Sean McGrath: 06/06/2010

Thursday, June 10, 2010

And the answer is?...

Today I have received a couple of separate pieces of feedback from folks wondering when - and if - I am going to talk about the solutions to the problem areas I have been outlining vis-a-vis XML in legislatures/parliaments.

Yes, I will be talking about the solutions and I will start doing it soon. Nearly there now laying out the most important problem areas... Your patience is appreciated. It will be must easier for me to explain all the "whys" that the architecture discussion will provoke, once I have laid out the problem areas that need to be tackled.

Wednesday, June 09, 2010

XML in legislature/parliament environments: the subtle inter-play between legal content and legal content renderings

Last time in this series on KLISS, I talked about the non-trivial nature of document validation in legislative/parliamentary environments. Today I want to turn to the subtle inter-play between legal content and legal content renderings.

Earlier in this series, I talked about how rendering algorithms are notoriously application specific and how, in a worrying way, part of the meaning of a legal document – the part dependent on the rendering – can be locked up inside unknown/unknowable algorithms inside possibly proprietary software.
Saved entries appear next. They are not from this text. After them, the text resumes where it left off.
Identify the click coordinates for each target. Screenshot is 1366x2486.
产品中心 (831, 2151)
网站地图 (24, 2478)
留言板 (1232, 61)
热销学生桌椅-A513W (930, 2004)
This is already a pretty subtle point. Some folks I have encountered in legislatures/parliaments have been incredulous when I point out that no amount of beautifully open XML gives them ownership over their own content unless they own any semantics that may be lurking in the interplay between the data and its rendering. Folks are often surprised to find that I am a big believer in vellum copies and non-fugitive inks and 2400 DPI tiff images. The subtleties surrounding renderings and semantics are largely the reason why.

Here I want to turn to an even more subtle inter-play between legal content and legal content presentation. One that is sadly, getting worse as technology advances...
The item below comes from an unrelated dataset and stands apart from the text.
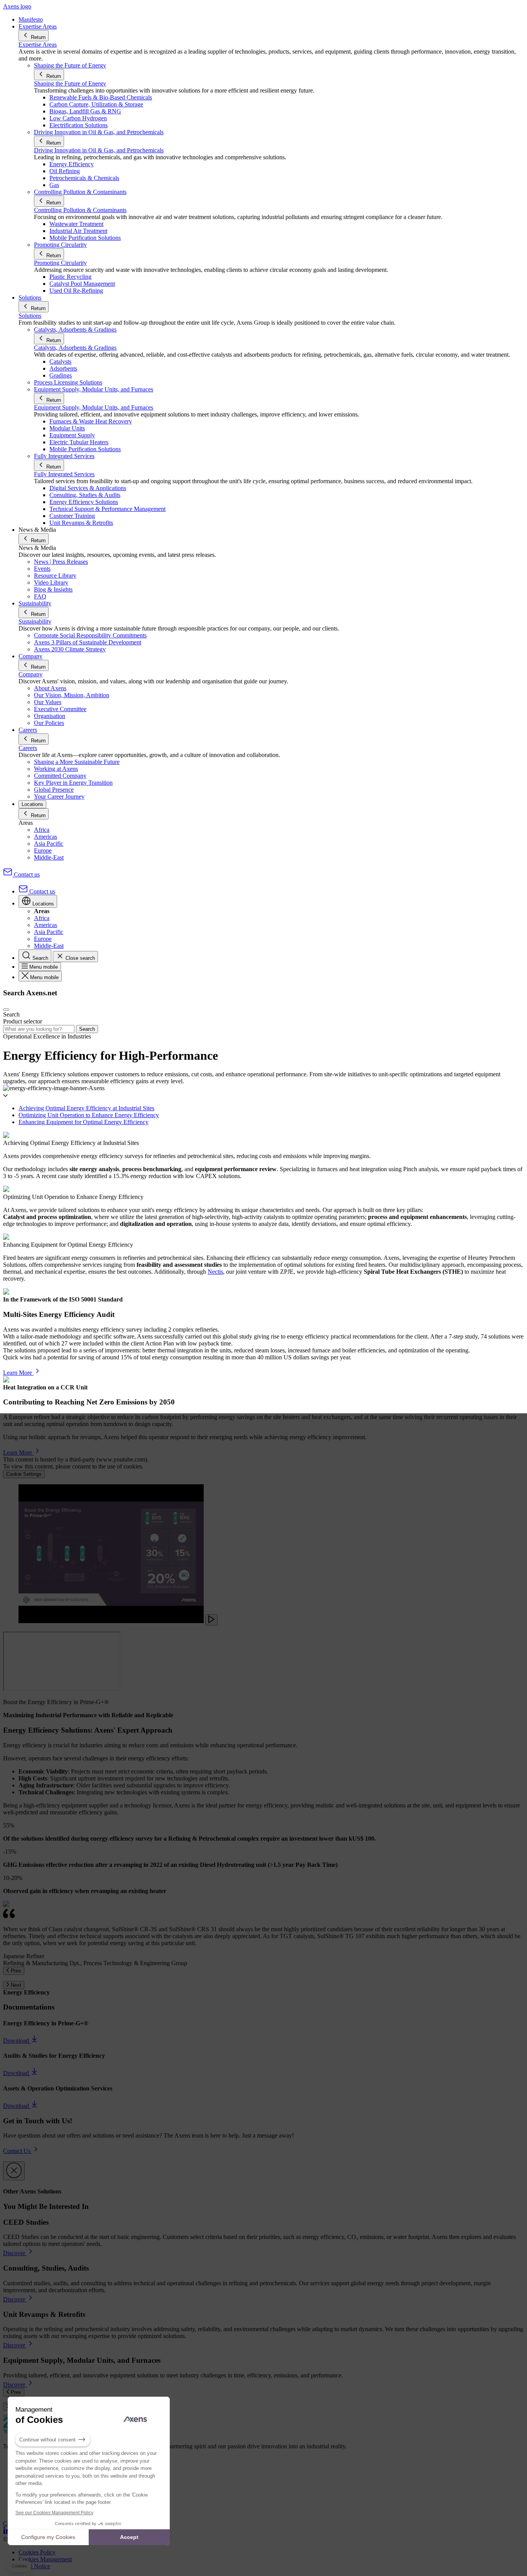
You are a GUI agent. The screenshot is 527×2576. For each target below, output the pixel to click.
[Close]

Consider a web page. I publish it. You pull it down to your computer. Now, are you looking at what I put up there? How confident can we be that we are looking at the same thing? I send you a word-processor file via e-mail. You open it in your word-processor. How confident can we be that we are looking at the same thing? (To keep matters simple, lets forget about man-in-the-middle attacks for now. That is a whole other topic that I want to return to later in the context of authentication of legal materials...)
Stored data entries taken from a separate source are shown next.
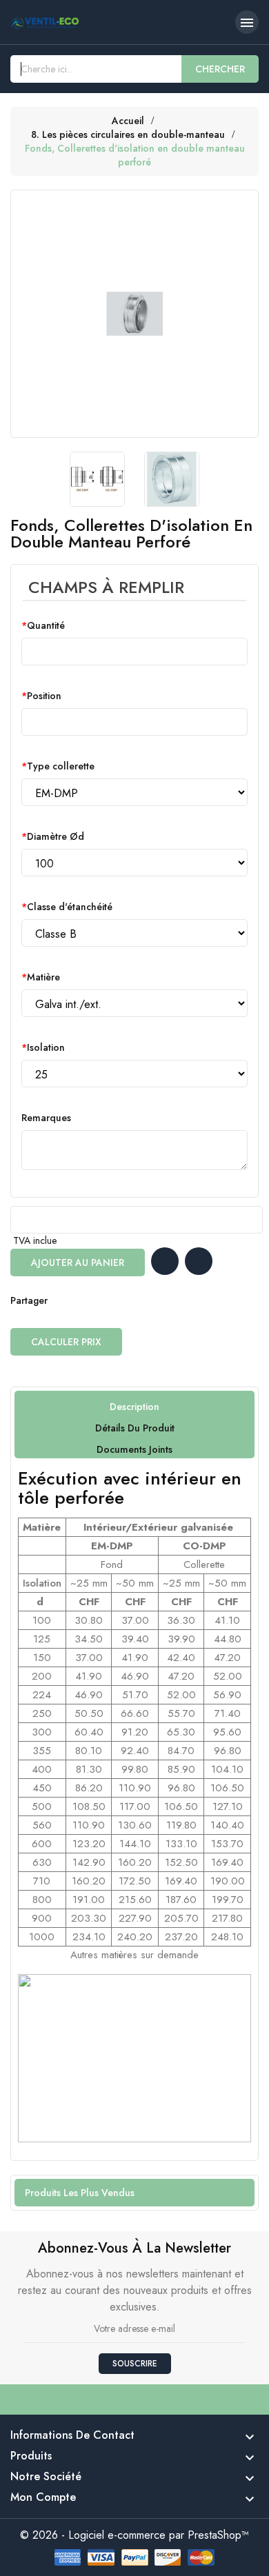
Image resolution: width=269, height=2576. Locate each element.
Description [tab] (134, 1406)
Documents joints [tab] (134, 1449)
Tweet (89, 1300)
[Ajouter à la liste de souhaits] (165, 1261)
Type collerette (60, 766)
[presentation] (53, 479)
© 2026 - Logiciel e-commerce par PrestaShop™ (134, 2535)
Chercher (220, 69)
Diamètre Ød (55, 836)
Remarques (46, 1118)
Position (44, 696)
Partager (61, 1300)
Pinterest (116, 1300)
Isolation (46, 1047)
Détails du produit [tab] (135, 1428)
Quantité (46, 625)
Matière (43, 977)
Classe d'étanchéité (69, 907)
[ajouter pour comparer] (198, 1261)
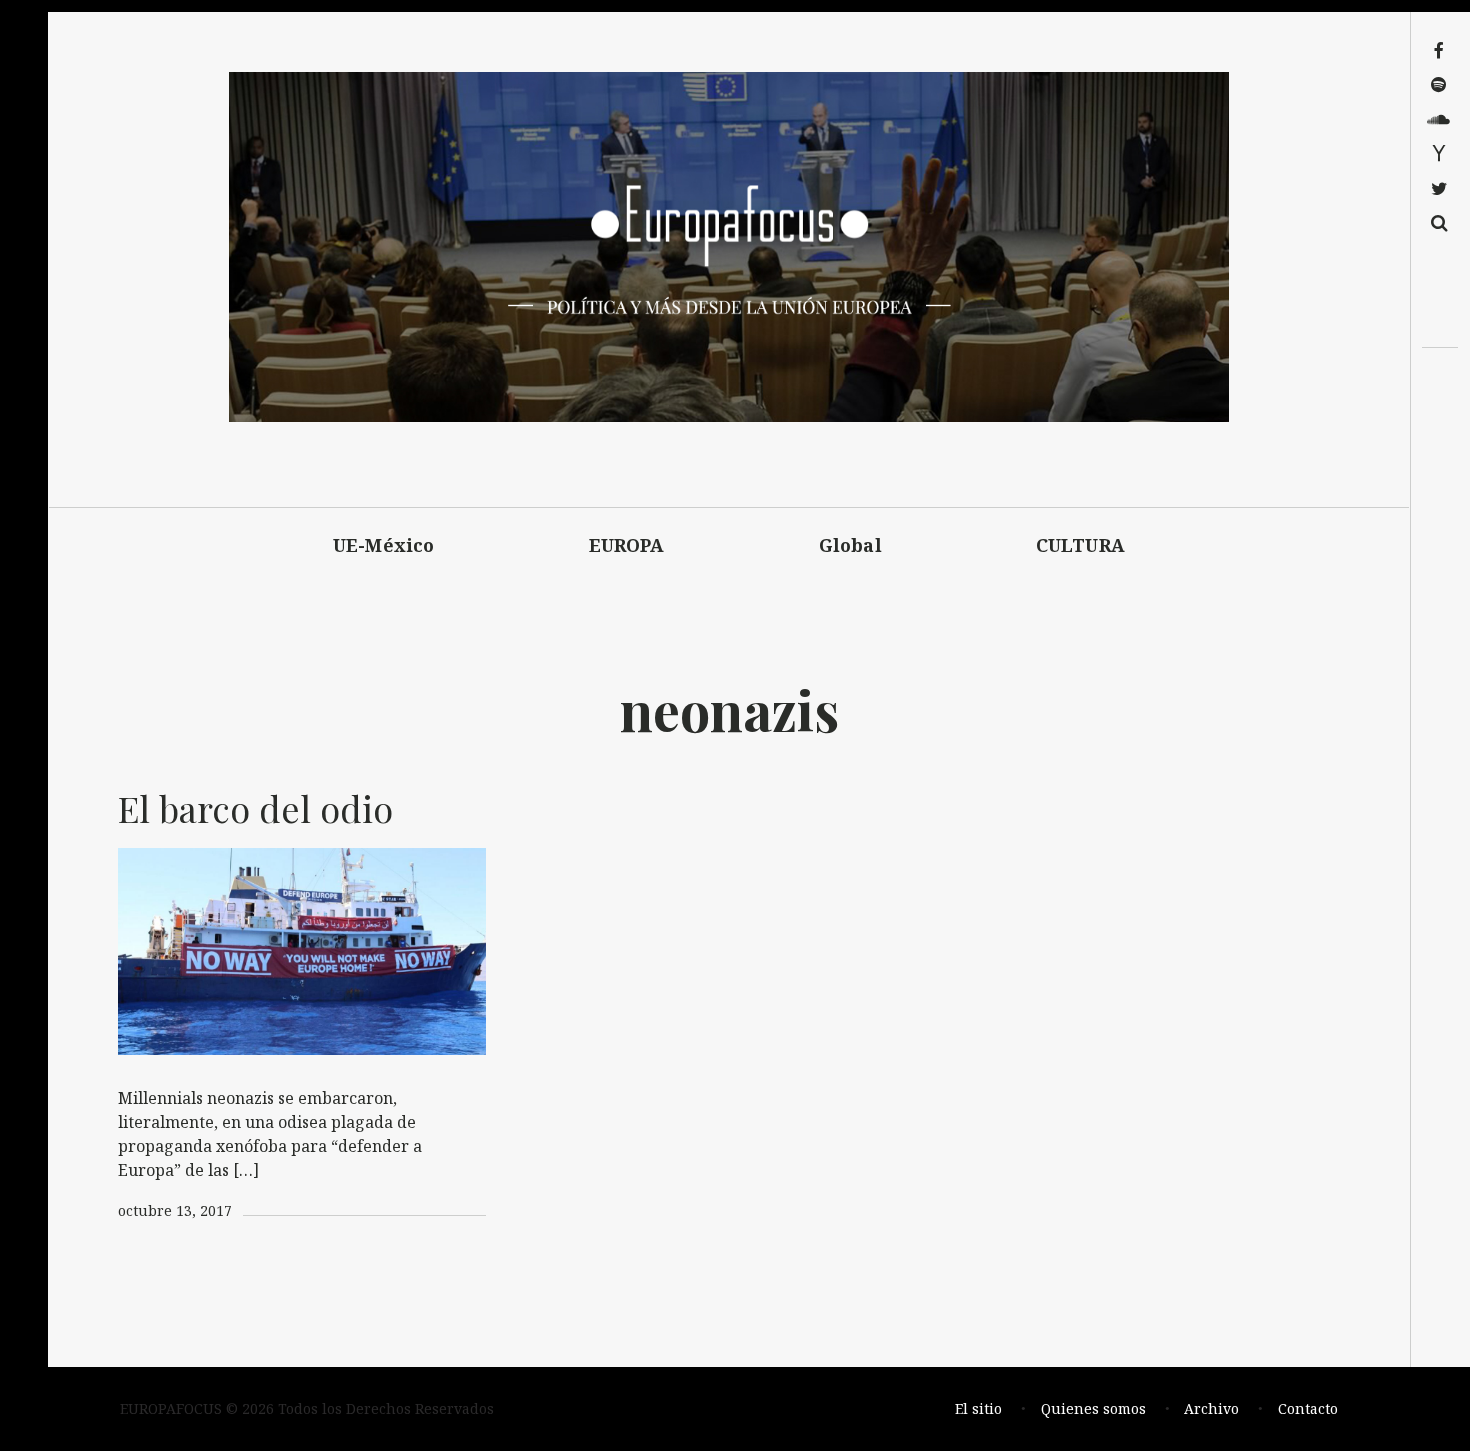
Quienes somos (1093, 1408)
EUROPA (627, 545)
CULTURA (1080, 545)
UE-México (384, 545)
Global (850, 545)
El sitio (978, 1408)
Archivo (1211, 1408)
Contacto (1308, 1408)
Some facts worthy of consideration...

You cannot control what my browser does with your HTML document. It may silently chop off your content, render the content differently left-to-right, change the fonts used etc. etc.
You cannot control what my word processor does with your word-processor document. Even if I am using the exact same application as you, I most likely have different screen resolution, different fonts, different printer...all of which can impact how your document appears to me – either on screen or on paper when I print it.
Some web browsers, interpret the characters they see in web pages differently based on the browsing history of the user. That means I may see something different when I view your document depending on what document I looked at *last*.
Most author/edit systems compete on levels of content auto-generation. E.g. they may automatically ornament lists for you (1,2,3 or i,ii,iii etc.) or add hyperlinks for you or generate TOC's for you...The algorithms for doing so are notoriously different from one application to another and in fact, between versions of the same application. Who knows what list numbering I will get when I load your document into my word processor?
Content and document management systems are becoming increasingly sophisticated in how they serve out content. Long gone are the days when static pages are served out over Apache. Nowadays, the stream of bytes sent back to an HTTP GET request involves a lot of contextual dependencies. For example, who the user is, what area of the world they are connecting from, what http-accept headers were provided, what cookied information is already present, what content is being aggregated on the server side... In short, the bytes I get sent may be very different from the bytes you get sent. In fact, the bytes I get might change depending on when I ask for them, where I am when I ask...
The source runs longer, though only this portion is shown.